Understanding their heritage and cultural identity is a vital part of a child’s upbringing. It is particularly important for Indigenous people in Canada, who historically have fought hard to preserve their heritage and identity.
However, only months after Ontario voted to adopt sweeping changes to the child protection and public adoption regime to take into account unique Indigenous relationships, a decision by the British Columbia Court of Appeal makes one wonder just how meaningful this reform will be in Ontario.
On June 1, 2017, the Ontario government passed Bill 89, which will repeal the current Child and Family Services Act and replace it with the Child, Youth and Family Services Act, 2017. The new legislation, which will come into force in the Spring of 2018, aims to better represent Indigenous voices in the child protection and adoption regime.
However, the incoming legislation appears to fall short of this goal.
Similar to the current legislation, the new legislation mandates the court to consider the importance of preserving culture, traditions and heritage when determining the best interests of First Nations, Inuk or Métis children in child protection and adoption proceedings.
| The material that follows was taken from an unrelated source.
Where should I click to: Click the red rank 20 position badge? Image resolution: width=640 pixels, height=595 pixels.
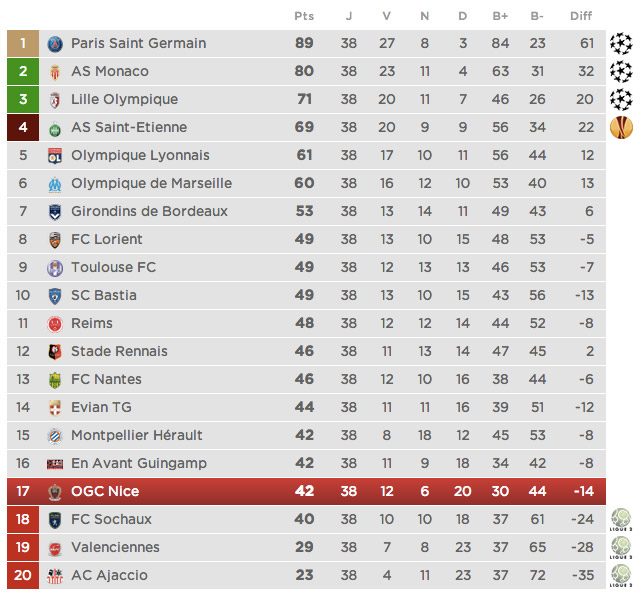[x=22, y=575]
What the incoming legislation fails to do is give this factor any elevated status in comparison to other factors a court must consider when determining an Indigenous child’s best interests.
M.M. v. T.B.
In a unanimous decision last month, M.M. v. T.B., the British Columbia Court of Appeal considered legislation similar to that of Ontario and concluded that if the British Columbia legislature intended for Aboriginal heritage and cultural identity to attract a “super weight” over all other factors when determining an adoption order, it would have said so. Instead, it held that the weight a judge attaches to preserving a child’s Aboriginal heritage and culture is an exercise of discretion, to be considered with all other factors enumerated in the legislation.
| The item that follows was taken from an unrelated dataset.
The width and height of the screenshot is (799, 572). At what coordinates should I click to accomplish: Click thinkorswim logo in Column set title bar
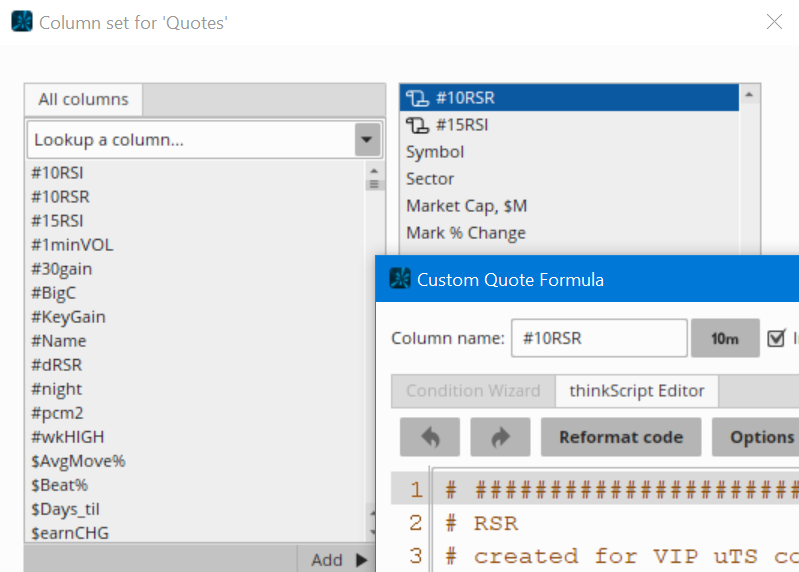(22, 22)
This is in contrast to legislation in Nova Scotia, the Children and Family Services Act, which the Nova Scotia Court of Appeal has said grants “super weight” to placing a child with a family that is compatible with that child’s cultural, racial or linguistic heritage, when possible.
What should Ontario have done?
If the Legislative Assembly in Ontario truly wanted a paradigm shift, it would have granted a strict directive to give the preservation of Indigenous culture “super weight”, unless specific circumstances dictated otherwise. Instead, it appears the legislature chose to simply pay lip service to Indigenous culture rather than engage in meaningful action.
In the spirit of reconciliation and clearer hindsight vision, Ontario can do better.